* [GOAL OF THE EXERCISE]: Wherever the string "left" shows up in the material below, copy that line.

===== RECORDS FOR THE TASK =====

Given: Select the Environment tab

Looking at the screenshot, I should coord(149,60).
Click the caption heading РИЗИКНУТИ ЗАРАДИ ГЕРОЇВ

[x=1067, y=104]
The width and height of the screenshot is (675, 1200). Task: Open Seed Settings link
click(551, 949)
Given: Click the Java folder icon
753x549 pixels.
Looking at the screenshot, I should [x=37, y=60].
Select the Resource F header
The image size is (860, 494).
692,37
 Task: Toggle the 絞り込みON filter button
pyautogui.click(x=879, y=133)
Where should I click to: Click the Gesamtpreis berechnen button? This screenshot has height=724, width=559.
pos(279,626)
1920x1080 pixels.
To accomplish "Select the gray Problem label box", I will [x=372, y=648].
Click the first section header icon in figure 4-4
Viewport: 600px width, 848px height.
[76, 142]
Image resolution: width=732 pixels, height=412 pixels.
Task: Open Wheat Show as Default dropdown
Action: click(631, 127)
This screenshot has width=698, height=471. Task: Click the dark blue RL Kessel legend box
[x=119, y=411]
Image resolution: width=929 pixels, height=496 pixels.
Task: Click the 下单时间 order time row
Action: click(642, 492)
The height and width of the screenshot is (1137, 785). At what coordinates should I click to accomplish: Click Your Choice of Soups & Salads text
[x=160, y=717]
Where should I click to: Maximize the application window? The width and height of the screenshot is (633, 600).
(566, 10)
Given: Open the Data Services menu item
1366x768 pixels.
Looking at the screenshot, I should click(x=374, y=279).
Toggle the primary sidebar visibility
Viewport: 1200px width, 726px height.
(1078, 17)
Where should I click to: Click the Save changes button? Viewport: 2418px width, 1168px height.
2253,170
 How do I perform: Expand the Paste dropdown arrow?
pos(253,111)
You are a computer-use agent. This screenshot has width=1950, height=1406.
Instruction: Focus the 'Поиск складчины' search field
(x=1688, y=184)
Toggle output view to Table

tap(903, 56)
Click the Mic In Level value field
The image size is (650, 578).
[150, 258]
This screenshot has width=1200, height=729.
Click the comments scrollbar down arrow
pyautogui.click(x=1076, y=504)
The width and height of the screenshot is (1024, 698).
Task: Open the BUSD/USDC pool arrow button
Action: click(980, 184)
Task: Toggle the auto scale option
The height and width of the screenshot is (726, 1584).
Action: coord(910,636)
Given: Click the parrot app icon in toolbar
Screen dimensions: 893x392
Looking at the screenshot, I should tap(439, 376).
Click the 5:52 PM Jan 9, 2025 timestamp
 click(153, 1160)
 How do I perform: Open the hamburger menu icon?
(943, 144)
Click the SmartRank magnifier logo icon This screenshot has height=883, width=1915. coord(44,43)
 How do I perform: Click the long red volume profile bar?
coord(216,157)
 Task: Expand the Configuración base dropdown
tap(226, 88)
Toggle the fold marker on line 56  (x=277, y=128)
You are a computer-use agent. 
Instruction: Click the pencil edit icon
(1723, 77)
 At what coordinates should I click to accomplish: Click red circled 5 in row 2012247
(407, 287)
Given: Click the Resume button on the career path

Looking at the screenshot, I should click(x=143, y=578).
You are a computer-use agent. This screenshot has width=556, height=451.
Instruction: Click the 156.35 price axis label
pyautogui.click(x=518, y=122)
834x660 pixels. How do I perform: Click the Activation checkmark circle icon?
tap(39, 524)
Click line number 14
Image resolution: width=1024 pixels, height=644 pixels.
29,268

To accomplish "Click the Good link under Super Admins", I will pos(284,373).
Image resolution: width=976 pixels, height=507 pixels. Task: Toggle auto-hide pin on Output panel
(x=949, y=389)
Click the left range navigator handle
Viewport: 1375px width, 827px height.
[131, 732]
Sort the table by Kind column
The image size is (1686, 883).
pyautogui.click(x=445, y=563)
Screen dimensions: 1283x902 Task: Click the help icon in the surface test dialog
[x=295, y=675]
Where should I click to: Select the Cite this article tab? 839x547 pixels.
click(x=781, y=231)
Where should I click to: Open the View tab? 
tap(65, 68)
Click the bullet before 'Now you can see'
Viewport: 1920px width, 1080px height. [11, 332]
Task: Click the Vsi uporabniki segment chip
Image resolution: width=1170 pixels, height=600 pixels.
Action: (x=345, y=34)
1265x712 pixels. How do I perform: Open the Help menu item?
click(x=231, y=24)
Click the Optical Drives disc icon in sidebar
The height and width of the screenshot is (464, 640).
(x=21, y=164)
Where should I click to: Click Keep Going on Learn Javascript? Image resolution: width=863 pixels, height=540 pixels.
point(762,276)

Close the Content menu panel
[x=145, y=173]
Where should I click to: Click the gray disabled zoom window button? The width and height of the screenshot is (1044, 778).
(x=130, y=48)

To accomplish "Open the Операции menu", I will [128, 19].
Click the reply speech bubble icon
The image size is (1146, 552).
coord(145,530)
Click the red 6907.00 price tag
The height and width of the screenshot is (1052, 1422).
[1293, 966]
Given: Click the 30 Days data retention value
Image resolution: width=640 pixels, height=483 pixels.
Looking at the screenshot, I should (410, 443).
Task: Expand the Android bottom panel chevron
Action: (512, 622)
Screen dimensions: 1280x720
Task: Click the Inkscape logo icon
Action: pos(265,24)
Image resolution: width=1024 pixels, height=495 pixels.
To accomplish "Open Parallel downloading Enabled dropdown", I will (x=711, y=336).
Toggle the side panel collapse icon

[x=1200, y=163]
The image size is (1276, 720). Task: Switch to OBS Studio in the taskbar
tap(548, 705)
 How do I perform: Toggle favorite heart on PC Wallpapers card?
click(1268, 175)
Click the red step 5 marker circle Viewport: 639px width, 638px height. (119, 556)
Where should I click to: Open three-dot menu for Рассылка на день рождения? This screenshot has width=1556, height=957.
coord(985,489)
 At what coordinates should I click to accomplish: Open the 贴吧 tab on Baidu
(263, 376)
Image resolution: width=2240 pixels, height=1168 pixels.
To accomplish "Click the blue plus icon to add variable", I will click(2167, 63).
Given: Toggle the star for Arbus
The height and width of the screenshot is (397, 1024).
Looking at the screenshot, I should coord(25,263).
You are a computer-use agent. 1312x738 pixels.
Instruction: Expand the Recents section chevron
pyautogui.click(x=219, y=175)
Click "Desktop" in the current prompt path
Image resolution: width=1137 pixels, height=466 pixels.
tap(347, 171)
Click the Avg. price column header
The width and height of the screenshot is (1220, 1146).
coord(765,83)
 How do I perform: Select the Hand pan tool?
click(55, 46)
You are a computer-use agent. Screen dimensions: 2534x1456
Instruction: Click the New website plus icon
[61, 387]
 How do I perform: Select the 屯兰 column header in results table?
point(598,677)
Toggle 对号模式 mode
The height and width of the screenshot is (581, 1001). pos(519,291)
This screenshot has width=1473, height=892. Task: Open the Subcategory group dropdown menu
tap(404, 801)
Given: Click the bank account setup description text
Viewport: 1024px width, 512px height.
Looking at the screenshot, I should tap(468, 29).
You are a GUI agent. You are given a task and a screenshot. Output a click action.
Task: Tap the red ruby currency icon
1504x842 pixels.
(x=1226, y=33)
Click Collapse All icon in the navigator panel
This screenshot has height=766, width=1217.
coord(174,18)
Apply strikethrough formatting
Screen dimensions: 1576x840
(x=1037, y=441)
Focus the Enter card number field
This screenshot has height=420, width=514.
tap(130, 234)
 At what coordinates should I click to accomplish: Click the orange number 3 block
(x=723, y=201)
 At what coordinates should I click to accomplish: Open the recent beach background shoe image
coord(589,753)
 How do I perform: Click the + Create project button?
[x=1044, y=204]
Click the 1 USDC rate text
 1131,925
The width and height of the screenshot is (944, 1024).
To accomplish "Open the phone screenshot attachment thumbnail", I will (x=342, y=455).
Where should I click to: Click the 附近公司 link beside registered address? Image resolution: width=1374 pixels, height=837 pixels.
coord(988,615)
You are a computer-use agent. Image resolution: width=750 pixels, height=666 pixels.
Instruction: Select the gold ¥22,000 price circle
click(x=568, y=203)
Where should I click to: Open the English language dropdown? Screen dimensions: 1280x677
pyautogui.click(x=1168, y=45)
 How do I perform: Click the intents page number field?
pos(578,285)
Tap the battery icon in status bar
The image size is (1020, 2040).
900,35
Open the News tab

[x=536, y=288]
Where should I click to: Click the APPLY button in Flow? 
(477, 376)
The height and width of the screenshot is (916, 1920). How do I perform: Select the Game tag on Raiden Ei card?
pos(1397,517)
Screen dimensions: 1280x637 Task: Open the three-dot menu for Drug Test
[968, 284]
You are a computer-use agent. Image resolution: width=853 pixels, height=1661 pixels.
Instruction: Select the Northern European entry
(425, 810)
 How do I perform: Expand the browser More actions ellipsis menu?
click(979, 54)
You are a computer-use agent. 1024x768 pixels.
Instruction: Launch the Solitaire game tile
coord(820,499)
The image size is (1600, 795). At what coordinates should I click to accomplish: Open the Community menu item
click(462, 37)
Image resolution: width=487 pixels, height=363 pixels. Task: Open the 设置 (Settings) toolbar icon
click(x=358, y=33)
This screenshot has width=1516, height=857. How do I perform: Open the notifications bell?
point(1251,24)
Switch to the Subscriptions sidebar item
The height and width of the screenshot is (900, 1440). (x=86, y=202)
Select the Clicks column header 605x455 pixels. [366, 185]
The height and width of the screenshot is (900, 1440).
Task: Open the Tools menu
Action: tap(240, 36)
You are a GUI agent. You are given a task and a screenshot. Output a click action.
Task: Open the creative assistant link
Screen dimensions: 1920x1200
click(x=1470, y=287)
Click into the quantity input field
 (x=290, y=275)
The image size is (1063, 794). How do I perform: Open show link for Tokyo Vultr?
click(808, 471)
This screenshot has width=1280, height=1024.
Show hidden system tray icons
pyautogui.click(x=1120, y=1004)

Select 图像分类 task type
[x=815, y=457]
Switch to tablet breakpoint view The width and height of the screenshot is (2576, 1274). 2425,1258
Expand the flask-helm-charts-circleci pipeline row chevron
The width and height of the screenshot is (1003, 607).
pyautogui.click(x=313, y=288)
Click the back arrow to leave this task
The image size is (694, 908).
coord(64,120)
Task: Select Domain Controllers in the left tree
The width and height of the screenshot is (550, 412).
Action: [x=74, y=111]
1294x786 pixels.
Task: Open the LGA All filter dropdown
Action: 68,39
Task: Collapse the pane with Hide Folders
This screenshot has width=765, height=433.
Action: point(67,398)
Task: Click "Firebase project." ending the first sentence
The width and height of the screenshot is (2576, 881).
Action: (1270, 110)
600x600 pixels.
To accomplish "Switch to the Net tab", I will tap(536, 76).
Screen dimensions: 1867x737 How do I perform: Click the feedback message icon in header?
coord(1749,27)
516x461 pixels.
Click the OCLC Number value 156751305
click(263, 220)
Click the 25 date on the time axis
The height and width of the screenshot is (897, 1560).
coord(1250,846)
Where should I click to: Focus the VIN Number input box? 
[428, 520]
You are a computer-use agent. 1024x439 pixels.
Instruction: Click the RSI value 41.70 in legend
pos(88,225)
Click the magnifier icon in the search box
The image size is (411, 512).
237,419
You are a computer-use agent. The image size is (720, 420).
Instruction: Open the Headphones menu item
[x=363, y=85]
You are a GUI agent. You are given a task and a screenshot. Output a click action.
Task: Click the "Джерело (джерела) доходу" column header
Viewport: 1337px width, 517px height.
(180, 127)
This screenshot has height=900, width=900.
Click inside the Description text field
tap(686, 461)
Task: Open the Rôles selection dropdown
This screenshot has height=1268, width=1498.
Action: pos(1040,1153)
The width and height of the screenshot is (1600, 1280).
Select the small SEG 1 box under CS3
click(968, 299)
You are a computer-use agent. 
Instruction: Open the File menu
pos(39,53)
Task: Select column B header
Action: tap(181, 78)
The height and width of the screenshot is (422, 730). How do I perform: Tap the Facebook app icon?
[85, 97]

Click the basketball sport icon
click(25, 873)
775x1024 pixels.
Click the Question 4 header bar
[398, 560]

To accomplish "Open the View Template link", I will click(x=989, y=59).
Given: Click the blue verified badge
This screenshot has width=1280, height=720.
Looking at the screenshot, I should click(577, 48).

=====

* [REPLY TO THE TASK]:
Click the left range navigator handle
Task: Select Domain Controllers in the left tree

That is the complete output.